To our knowledge, this is the first study that uses the innovative FCV mode in an ex vivo setting. Other groups investigated the effects of FCV in vivo. Two previous studies [13, 19] compared the effects of FCV versus VCV in healthy pigs or ARDS pigs. Both studies demonstrated a significantly higher PaO2 during FCV at a lower minute volume.

Additionally, CT scans of FCV lungs revealed an increased proportion of normally aerated lung volume and a reduced area of poorly or non-aerated lung parts compared to VCV [13, 19], which is in line with the observations in our study. More recently, a randomized controlled trial was published, comparing FCV with VCV in patients undergoing laryngeal surgery [20]. FCV resulted in improved lung aeration and increased respiratory system compliance, while using a lower inspiratory plateau pressure compared to VCV.

Next to volutrauma, barotrauma and atelectrauma, mechanical power, has become acknowledged as a causal factor for development of VILI [21]. Excess of mechanical power applied to lungs has been shown to have deleterious effects [21, 22].

As explained, FCV is based on generating a constant, linearized low flow into and out of the lungs, resulting in slow, continuous, linear increases and decreases of intratracheal and thus intrapulmonary pressures that are just enough to establish mechanical ventilation with efficient gas exchange. The sudden alveolar pressure drop during uncontrolled passive expiration in conventional ventilation is prevented. In other words, the amount of energy generated by the FCV ventilator is just enough to establish sufficient gas exchange. Thereby, the impact on the lung tissue by dissipated energy is kept to a minimum, enabling ventilation with a markedly reduced risk of lung damage. Recently, clear theoretical evidence was provided for lower energy dissipation in the lungs by FCV as compared to VCV or PCV [23]. This theory was further validated in a patient, showing that the energy dissipation was just 0.17 J/L, which is even lower than values reported for spontaneous breathing (0.2–0.7 J/L) [24]. In the current study, dissipated energy during VCV and FCV was not calculated, but the described lower energy dissipation by FCV may have contributed to the observed positive effects.
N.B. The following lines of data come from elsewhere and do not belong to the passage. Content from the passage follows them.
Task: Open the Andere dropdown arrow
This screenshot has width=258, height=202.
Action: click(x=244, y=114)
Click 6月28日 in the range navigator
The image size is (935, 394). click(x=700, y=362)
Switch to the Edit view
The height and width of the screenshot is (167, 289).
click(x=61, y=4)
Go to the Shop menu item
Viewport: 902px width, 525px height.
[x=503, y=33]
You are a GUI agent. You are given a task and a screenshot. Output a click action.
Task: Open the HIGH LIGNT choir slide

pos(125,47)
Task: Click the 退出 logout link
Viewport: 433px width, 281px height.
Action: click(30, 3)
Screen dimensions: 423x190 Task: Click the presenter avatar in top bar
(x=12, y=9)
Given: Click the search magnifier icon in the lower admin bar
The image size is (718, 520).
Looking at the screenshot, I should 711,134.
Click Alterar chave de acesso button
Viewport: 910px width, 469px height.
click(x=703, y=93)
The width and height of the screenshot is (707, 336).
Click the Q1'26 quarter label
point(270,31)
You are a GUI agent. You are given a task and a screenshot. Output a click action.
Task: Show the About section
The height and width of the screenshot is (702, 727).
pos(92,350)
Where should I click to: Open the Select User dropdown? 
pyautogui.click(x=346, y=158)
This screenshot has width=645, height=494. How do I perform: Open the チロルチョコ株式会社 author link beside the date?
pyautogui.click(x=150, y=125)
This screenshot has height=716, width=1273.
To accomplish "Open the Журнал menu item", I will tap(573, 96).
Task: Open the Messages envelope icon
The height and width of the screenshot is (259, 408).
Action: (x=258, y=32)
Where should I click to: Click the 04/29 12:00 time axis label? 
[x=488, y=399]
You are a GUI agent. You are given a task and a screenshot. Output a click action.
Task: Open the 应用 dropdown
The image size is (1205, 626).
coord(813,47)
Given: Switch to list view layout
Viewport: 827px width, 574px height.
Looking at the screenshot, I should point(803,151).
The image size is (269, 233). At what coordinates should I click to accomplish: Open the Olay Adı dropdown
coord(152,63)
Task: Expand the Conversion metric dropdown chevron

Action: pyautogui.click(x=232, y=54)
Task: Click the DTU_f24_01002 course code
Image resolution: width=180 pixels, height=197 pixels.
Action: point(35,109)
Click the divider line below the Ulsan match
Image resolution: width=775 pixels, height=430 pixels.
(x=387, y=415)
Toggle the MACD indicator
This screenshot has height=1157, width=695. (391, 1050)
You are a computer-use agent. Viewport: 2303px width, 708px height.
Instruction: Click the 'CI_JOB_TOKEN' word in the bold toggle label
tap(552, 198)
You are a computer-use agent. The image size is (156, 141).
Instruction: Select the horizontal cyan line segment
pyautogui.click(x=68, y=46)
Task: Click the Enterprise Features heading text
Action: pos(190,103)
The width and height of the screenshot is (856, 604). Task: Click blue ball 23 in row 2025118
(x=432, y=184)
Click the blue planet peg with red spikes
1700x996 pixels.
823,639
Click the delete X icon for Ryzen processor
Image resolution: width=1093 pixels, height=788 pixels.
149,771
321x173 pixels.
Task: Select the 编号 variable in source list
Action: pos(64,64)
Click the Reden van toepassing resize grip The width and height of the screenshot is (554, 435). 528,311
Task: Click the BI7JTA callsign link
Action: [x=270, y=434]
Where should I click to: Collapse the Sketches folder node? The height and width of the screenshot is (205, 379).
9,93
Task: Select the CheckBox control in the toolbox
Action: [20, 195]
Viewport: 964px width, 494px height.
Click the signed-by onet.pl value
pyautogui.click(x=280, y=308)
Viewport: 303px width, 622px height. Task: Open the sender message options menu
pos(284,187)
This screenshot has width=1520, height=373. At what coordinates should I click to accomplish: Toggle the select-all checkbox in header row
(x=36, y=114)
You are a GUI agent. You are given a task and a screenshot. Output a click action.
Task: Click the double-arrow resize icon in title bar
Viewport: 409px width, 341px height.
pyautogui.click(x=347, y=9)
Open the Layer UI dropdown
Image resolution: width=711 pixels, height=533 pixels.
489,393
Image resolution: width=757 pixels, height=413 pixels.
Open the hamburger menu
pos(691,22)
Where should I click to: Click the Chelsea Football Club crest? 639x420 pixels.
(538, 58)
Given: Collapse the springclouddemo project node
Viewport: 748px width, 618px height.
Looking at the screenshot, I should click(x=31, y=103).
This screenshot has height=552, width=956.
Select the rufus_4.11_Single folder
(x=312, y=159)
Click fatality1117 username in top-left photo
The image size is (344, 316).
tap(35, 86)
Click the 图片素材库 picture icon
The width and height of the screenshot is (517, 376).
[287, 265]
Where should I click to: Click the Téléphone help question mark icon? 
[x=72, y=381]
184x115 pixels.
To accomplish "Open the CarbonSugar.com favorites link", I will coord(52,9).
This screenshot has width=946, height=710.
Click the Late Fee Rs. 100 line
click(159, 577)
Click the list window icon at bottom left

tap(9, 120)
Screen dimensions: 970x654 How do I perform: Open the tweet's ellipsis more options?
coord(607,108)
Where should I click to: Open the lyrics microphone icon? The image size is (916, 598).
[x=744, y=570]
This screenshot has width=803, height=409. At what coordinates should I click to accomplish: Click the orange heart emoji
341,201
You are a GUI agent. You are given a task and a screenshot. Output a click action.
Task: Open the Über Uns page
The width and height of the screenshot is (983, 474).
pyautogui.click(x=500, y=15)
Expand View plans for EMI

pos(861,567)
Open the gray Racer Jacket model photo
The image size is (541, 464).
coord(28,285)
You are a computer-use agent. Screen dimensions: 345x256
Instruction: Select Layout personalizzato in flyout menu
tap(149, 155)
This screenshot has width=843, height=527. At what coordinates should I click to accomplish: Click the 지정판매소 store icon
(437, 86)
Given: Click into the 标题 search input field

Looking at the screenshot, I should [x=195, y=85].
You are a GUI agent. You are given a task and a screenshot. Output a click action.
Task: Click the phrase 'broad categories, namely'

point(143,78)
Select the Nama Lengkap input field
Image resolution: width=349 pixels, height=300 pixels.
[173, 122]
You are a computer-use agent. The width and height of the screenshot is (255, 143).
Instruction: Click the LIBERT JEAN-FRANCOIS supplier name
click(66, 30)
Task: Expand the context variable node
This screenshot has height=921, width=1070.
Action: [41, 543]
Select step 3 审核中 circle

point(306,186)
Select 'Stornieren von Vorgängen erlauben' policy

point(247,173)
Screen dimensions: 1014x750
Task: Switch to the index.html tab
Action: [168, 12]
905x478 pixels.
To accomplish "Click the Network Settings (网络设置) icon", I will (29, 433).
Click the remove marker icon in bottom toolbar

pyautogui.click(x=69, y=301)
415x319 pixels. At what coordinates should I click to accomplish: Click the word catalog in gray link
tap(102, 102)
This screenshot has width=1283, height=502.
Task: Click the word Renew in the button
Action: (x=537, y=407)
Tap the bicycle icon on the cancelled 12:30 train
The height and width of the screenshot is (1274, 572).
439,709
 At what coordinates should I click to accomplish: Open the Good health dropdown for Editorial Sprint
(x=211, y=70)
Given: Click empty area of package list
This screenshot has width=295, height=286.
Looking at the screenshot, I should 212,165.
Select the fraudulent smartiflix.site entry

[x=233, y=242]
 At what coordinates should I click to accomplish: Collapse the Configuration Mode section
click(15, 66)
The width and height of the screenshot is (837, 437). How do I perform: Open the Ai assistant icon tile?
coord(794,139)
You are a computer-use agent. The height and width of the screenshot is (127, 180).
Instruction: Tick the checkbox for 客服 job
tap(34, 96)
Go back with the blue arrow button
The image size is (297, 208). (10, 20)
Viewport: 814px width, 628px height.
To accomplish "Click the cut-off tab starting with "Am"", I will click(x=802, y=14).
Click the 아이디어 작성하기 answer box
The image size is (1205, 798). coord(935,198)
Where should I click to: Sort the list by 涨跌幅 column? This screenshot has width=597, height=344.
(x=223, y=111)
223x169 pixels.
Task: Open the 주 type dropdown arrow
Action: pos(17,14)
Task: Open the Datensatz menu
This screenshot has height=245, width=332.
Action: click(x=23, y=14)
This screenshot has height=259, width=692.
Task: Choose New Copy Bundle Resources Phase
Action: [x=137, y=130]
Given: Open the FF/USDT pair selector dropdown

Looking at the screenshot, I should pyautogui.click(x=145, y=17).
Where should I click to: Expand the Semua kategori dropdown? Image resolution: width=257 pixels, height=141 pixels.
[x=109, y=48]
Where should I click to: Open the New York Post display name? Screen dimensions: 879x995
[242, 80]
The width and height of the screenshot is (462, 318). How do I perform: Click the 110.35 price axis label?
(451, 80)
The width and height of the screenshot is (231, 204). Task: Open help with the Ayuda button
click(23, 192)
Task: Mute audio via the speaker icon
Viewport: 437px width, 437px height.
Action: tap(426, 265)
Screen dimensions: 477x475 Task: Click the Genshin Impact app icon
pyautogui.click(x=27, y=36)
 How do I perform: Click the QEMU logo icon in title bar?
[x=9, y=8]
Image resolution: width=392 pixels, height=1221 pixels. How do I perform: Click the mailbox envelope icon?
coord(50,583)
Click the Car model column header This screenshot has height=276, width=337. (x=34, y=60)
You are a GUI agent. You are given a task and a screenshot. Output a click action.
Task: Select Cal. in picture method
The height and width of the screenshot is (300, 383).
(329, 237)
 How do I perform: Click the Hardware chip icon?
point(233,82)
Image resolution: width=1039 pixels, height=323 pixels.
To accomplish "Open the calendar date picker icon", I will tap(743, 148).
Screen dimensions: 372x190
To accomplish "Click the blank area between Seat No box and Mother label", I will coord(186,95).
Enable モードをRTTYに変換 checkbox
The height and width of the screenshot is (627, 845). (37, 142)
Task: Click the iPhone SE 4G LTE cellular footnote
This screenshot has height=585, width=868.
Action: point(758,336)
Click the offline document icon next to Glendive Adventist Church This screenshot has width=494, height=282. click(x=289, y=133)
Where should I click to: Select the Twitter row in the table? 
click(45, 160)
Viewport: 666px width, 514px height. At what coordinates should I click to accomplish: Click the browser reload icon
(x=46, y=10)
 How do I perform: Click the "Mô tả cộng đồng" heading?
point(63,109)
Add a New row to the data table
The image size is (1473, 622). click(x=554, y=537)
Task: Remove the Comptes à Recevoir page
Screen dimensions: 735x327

Limitations of this study might have been the large animal model with 2 h of warm ischemic time, followed by 6 h of EVLP. One could argue that this is limited in time, but physiologic differences already became visible during this ventilation strategy after 1 h (increased oxygenation in FCV). This increase in oxygenation might be contributed by increased Ptrach in FCV. Compliance was recalculated differently between both groups and therefore complicates true comparison. Therefore, we reported the decline of compliance in time within each group as an important parameter of onset of lung injury. We did not record and compare mean AWP between both groups. In this study, we applied standard settings of each ventilation mode. We cannot exclude a higher mean AWP in FCV (also because of differences in I:E ratio) which might have contributed to our findings. Further research should clarify the influence of mean AWP between both ventilation modes before generalization of these results. In addition, regional CT-graphic changes were already visible after 6 h of EVLP. These scans were taken at the end of every experiment. Whether a prolonged period of EVLP may have revealed differences in total lung injury remains to be studied. Though, the improved alveolar recruitment and maintenance of lung mechanics (compliance) indicate that FCV could lead to less VILI and enable longer perfusion times.

Conclusions

In conclusion, we observed that FCV leads to increased aerated regions in the lung during EVLP compared to conventional VCV in a large animal model. Future studies are necessary to confirm that FCV better preserves lung grafts and limits injury during EVLP preservation. This opens the perspective of a possible extension of EVLP duration and better preservation of graft quality during EVLP.